The theft of mobile devices could result in a major exposure of Protected Health Information (PHI); but, according to a study by Veriphyr Identity and Access Intelligence, small scale snooping by employees is actually the most common cause of HIPAA security breaches.
The researchers questioned healthcare providers regarding the types of security breaches they had experienced. 70% of respondents claimed their organization had experienced at least one security breach. 35% said data breaches involved unauthorized accessing of PHI by employees.

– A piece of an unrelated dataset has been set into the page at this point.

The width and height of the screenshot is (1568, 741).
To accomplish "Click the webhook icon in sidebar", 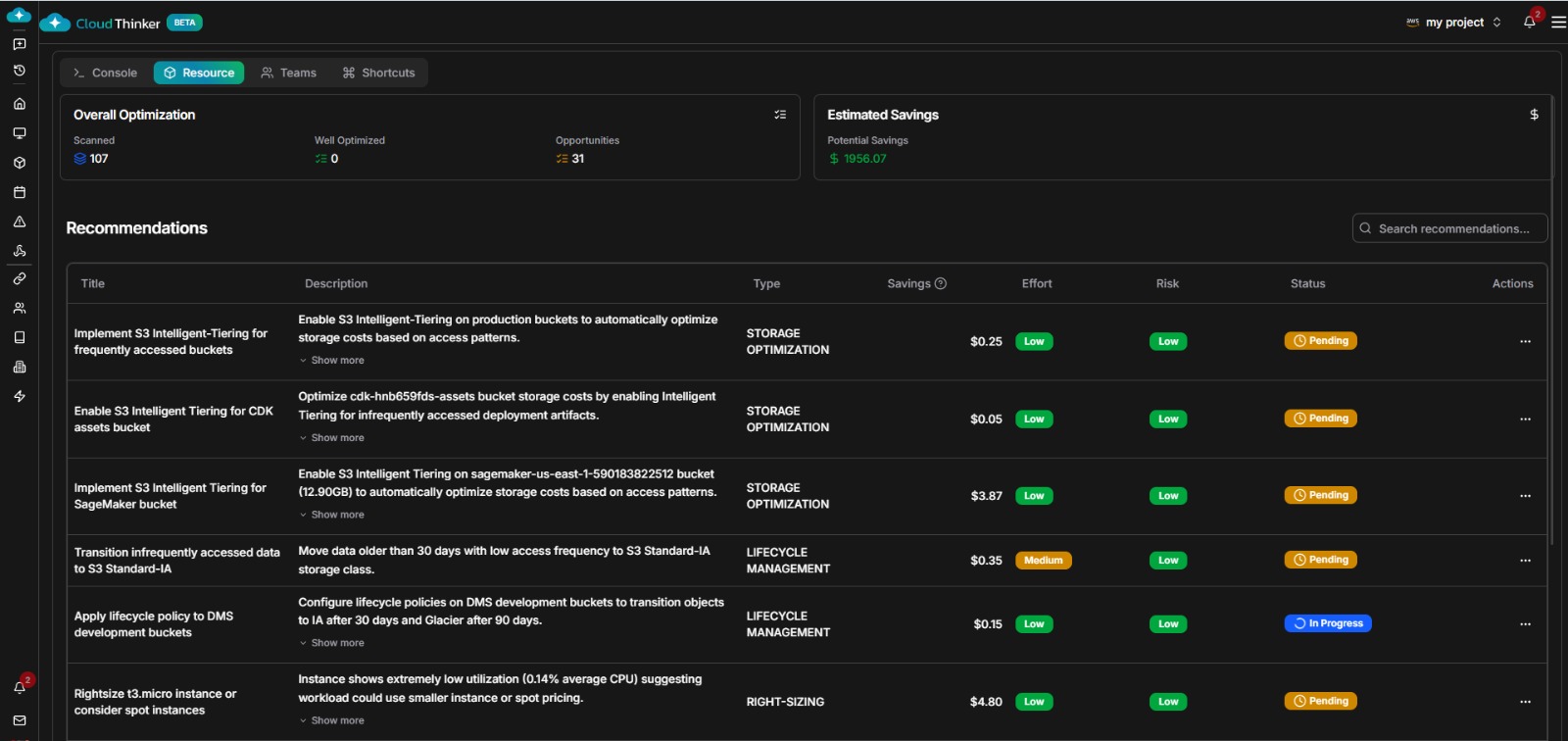I will click(x=19, y=251).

The survey results revealed that snooping was the biggest single cause of PHI being compromised. 27% of respondents said a breach occurred because an employee accessed the healthcare records of family and friends, but 35% of incidents were due to employees looked at the healthcare records of their fellow workers.

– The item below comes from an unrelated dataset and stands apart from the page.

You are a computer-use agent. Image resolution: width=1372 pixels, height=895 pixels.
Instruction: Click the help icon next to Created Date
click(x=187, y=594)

Medium to large healthcare companies participated in the survey; but it doesn’t mean that small healthcare companies do not experience similar types of data breaches.
Employees who engage in snooping violate HIPAA. Accessing one patient record without authorization may not result in major news coverage but one snooping incident is still considered a HIPAA violation and could result in an OCR investigation.
The healthcare records of all patients should be protected and there must appropriate administrative, physical and technical safeguards to secure all PHI. Although it’s impossible to stop all cases of unauthorized accessing of healthcare records, if there is a monitoring system in place that checks if an unauthorized person accessed data, prompt mitigation action can be taken to prevent or limit harm.
How Can Healthcare Organizations Prevent Snooping
For organizations to be compliant with Meaningful Use, they must be sure to secure the ePHI of patients. To be compliant with HIPAA, it is also required to have adequate physical, technical and administrative safety measures in place to secure electronic health data. Only by completely evaluating all IT systems, processes and policies is it possible to identify potential security threats and eliminate them.
When conducting a privacy and security audit, there are four step that must be completed by healthcare organizations:
- Perform a complete risk analysis of all IT systems
- Evaluate and revise risk management policies and procedures as needed
- Create an employee sanction policy immediately and be sure to convey it to all employees
- Make sure all logins and data access attempts are recorded and check access logs regularly and investigate any irregularities promptly
If employees need to access patient medical records for work reasons, they could access data for non-work reasons if they so wish. It is therefore important to remind employees of their responsibilities under HIPAA. Employees should also know the consequences of viewing ePHI without authorization.
It probably isn’t possible to eliminate the risk of employee snooping; however, risk can be minimized and reduced to a reasonable and acceptable level.